Without a doubt, the 1955 visit of Billy Graham did much to spur evangelistic thinking. Although it is unusual in Germany and always has an unpleasant smack to call people to a public decision for Christ, Graham’s meetings provided an exception. Throughout Germany, reports of lasting decision made at the Graham meetings continue to spread.

In Berlin, a giant evangelistic campaign is being planned for 1960. German evangelicals are hoping that Graham will agree to be on hand.

W.B.

Middle East

Delicate Balance

For years Christians and Moslems have had equally strong influence upon the government of Lebanon. The presidency invariably fell upon a Maronite while the premiership was held by a Moslem.

Amidst continued strife prompted by rebels, indications were piling up that the delicate balance could not be preserved much longer. As Lebanese Christians have emigrated to the United States, Moslems have been building up a population majority. This trend may lead Moslems to bid for the presidency.

By the middle of June, both Moslems and Christians, including the Maronite patriarch, Paul Boutros Meouchi, were urging the resignation of President Camille Chamoun. Moslems said they wanted a fundamental change.

Archaeological Find

A Wheaton College archaeologist speculates that Elisha of old may have stood in a building uncovered in current Holy Land excavations.
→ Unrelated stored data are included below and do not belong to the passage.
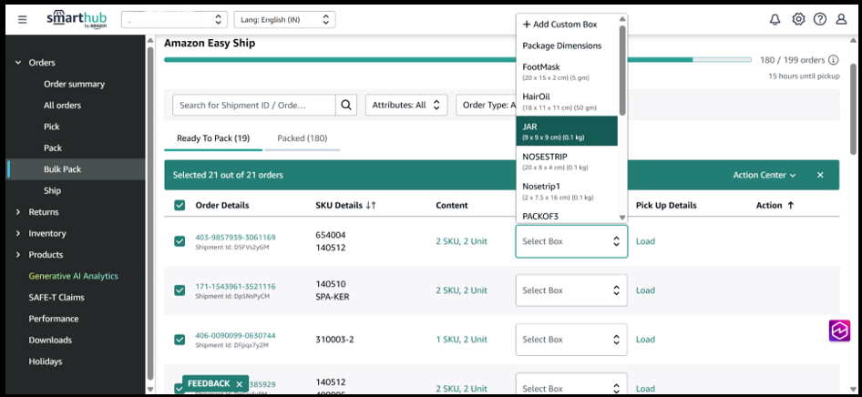The width and height of the screenshot is (862, 397).
Task: Open settings gear icon
Action: pos(798,19)
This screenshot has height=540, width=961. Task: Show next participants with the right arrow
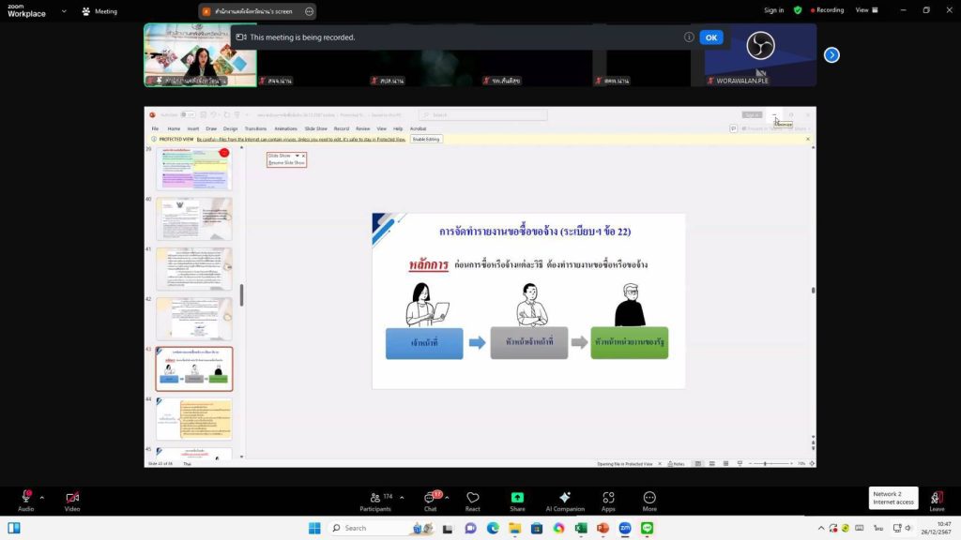pos(831,55)
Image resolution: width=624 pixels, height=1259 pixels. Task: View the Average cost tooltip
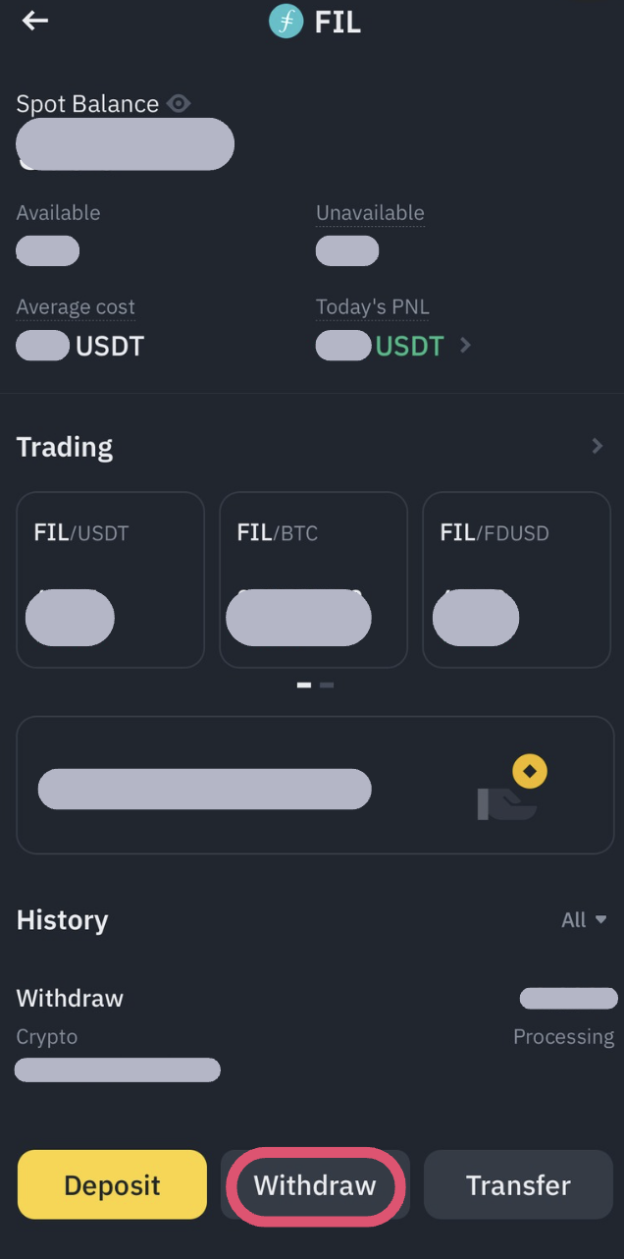tap(75, 306)
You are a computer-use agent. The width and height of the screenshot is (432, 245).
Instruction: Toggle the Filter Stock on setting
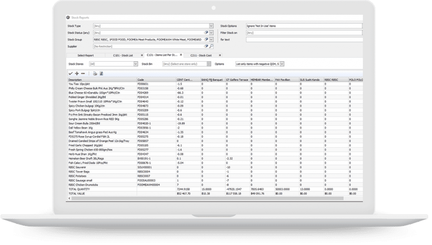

Professor Joseph P. Free’s expedition found the building, believed to date back to the biblical Dothan of about 1000 to 700 B.C. The archaeologists are digging in an area 60 miles north of Jerusalem.

Accommodations

The Vatican seems lately to be bent on accommodating individuals from every last walk of life. Evidence:

—Pope Pius XII received five American rock-’n-roll singers in a special audience. He was quoted as telling “The Platters” that because popular singers had such a tremendous following they had a responsibility to set an example, especially for youth.

—A new medal of St. Bernardine of Siena, patron saint of publicity agents, was unveiled at a special program in San Francisco sponsored by a Catholic newsmen’s group. The Pope made St. Bernardine the official patron saint of the public relations profession last year.